The late Herb “Herbie" O’Mell was responsible for the biggest scoop of my career so far. He told me Bono and U2 were going to record at Sun Studios. This was Nov. 29, 1987.
Like many others, I was a big fan of the genial O’Mell, who was a music promoter and manager. He always asked me, “How’s Little Red?” — referring to my old red Toyota Tacoma truck. I’m also a fan of O’Mell’s wife, Laura, and their son, Michael.
I ran into O’Mell near Beale Street while I was on my lunch break that November day. I was working at The Commercial Appeal at the time. O’Mell told me U2 would be at Sun Studios.
I somehow got into Sun’s waiting room late that afternoon.There were other people there. We could hear U2 performing in another room.
After a while, U2’s road manager came in. He asked us if anything was going on in Memphis that night, which was a Tuesday. I told him Linda Gail Lewis, Jerry Lee Lewis’ sister, was performing on Beale Street.
He thought that was so intriguing he brought me to Bono and said, “Tell him what you just told me.”
I told Bono about Linda Gail. Then Bono began to expound on Memphis, why he loved it and what he thought about Memphis music. I turned on my tape recorder, which I had with me, and got a great interview. Bono talked almost non-stop.
My story was on the front page the next day. Tom Busler, who was at the CA at the time, took the photos. He also took one of me, which he gave to me, showing me interviewing Bono. It was on my desk at home for years.
U2 cut three songs, which were featured on their Rattle and Hum album and their U2: Rattle and Hum documentary film, over a four-day period.
As far as I know, I was the only reporter at Sun Studios that evening.
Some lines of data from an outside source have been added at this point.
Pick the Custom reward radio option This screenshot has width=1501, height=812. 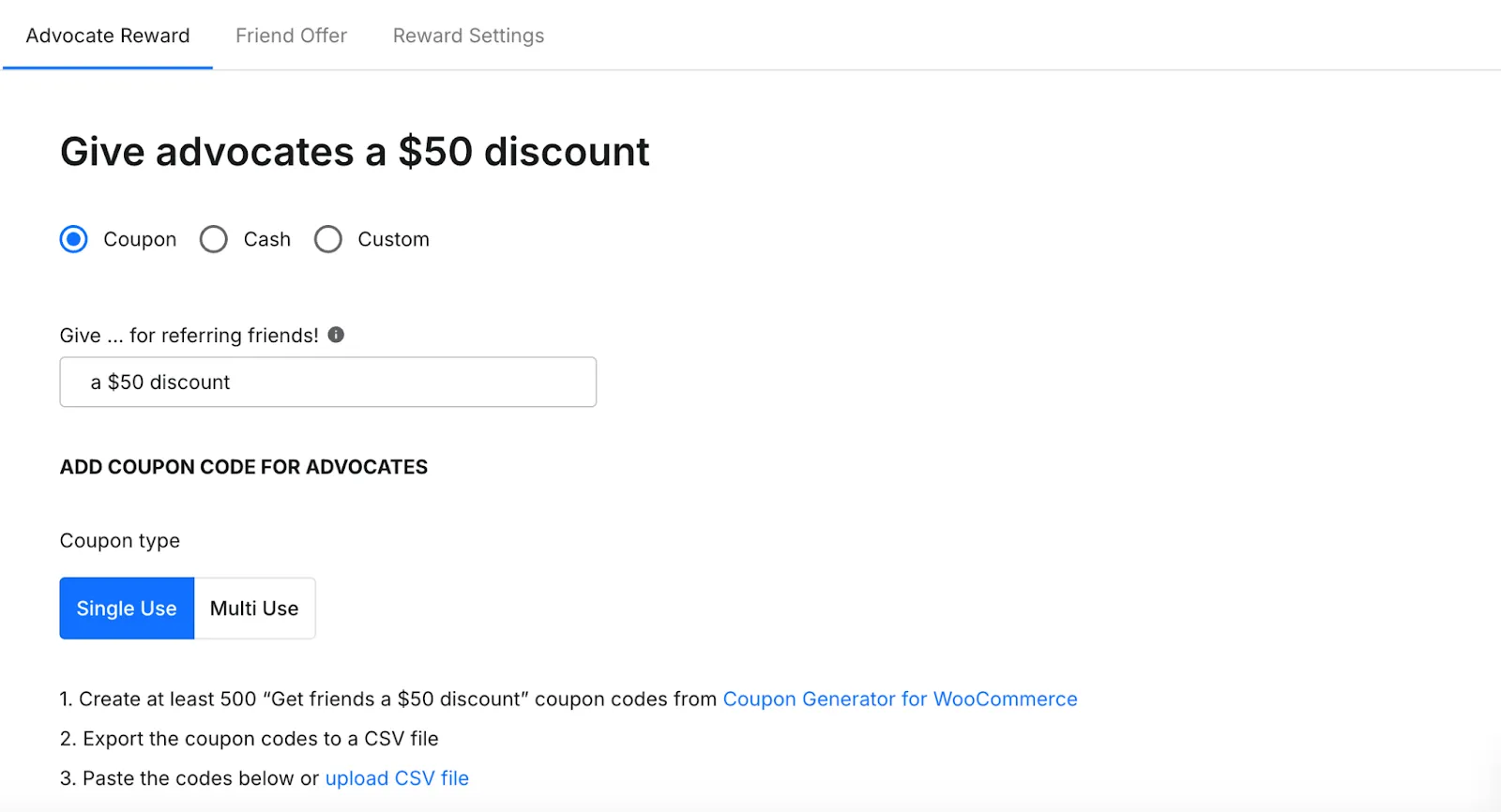tap(328, 239)
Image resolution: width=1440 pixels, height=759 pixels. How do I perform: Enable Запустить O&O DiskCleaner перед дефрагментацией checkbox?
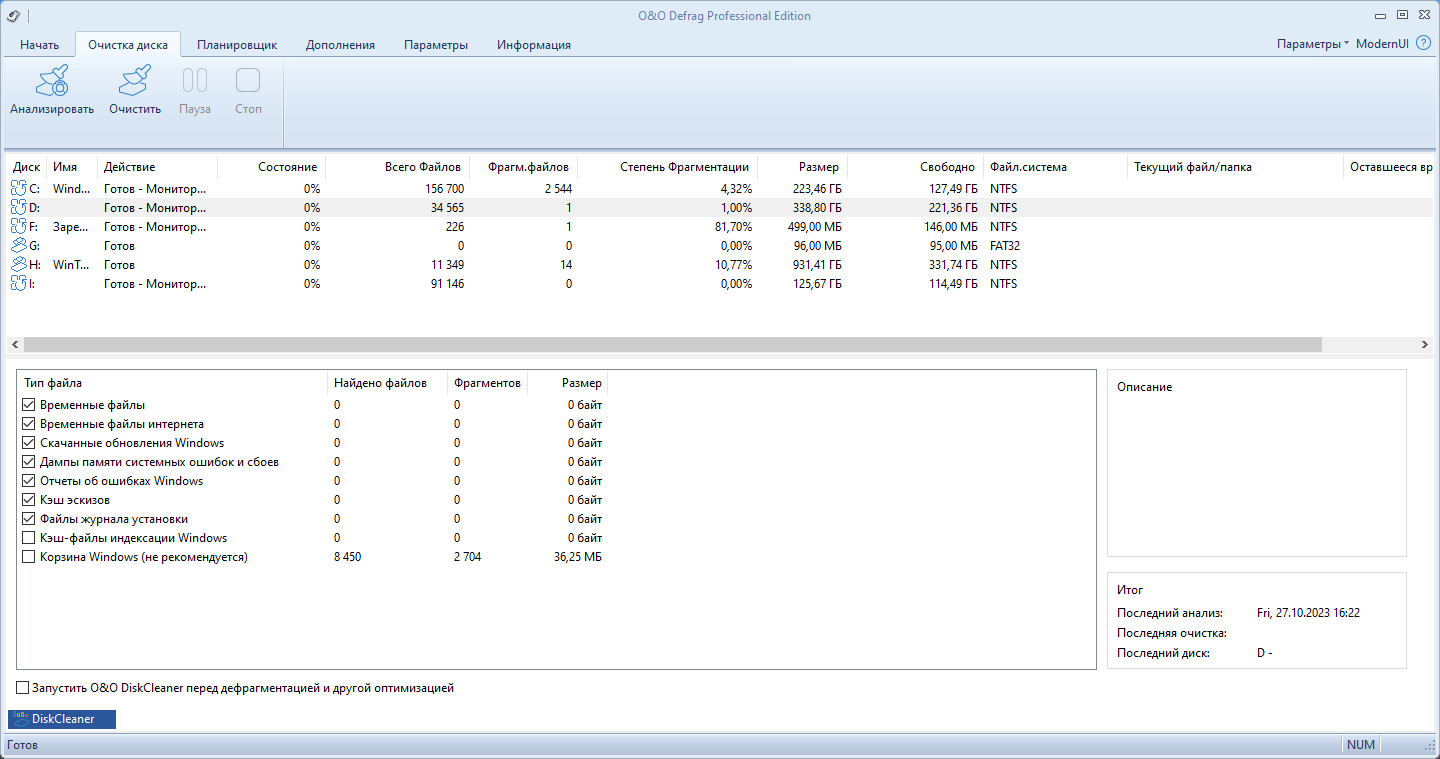[x=22, y=688]
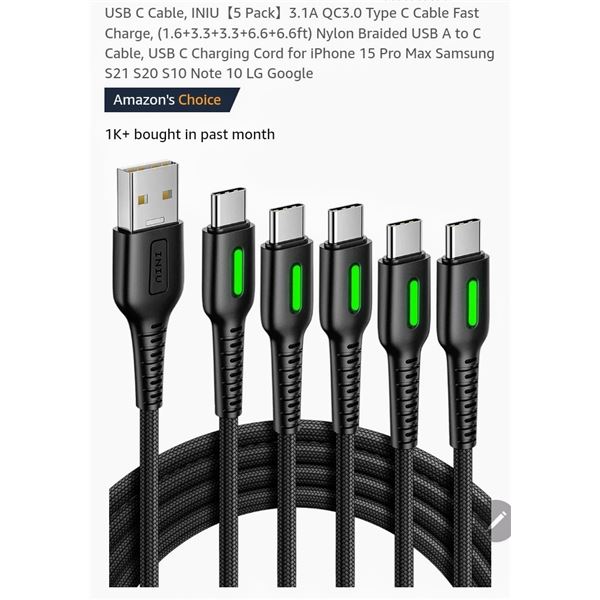Click the fifth USB-C connector's green LED

[473, 303]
No other news organization was there. This was a dream come true. This was my story.
And I got the scoop because of the kindness of the great Herbie O’Mell, who died last week at the age of 82.
Raise your glasses. Wine Town for BizTown was a success. About 100 attended the fund-raiser, a new event for Junior Achievement of Memphis. It was held June 15th at Junior Achievement of Memphis and the Mid-South at 307 Madison Avenue.
This is how it worked: Teams of one, two, or three people brought three bottles of wine to the party. Two of the bottles were blind tasted and voted on by guests. The remaining bottle was set aside as the winning wine owner’s grand prize.
The event also included a silent auction, food, prizes, and giveaways.
Proceeds benefit K-12 students throughout the Mid-South who participate in Junior Achievement’s educational programs.
“I could not be more proud,” says the organization’s president/CEO Larry Colbert. “And that’s the honest to God’s truth.”
The event was “extremely successful,” Colbert says. “For a first-time event, it’s one of the best things we’ve done. It’s a great seed we’ve planted. Everybody who was there indicated they wanted to return. It was nothing but fun.”
And, he said, “We had a number of people who even sponsored kids for our program.”
The event was held throughout “JA BizTown,” which Colbert says, “is a replica of a real city with 15 different businesses. It’s a curriculum-based program for fifth graders. For kids learning how to run their own business, learning how to run their own city, learning how elections work. They’re introduced to banking for the first time for most of them. And they’re taught how to manage their own banking accounts.”
During the party, those businesses included wine at their storefronts. “All 15 businesses had multiple bottles of wine for the blind judgings. People went through with their sipping glass and sipped and voted.”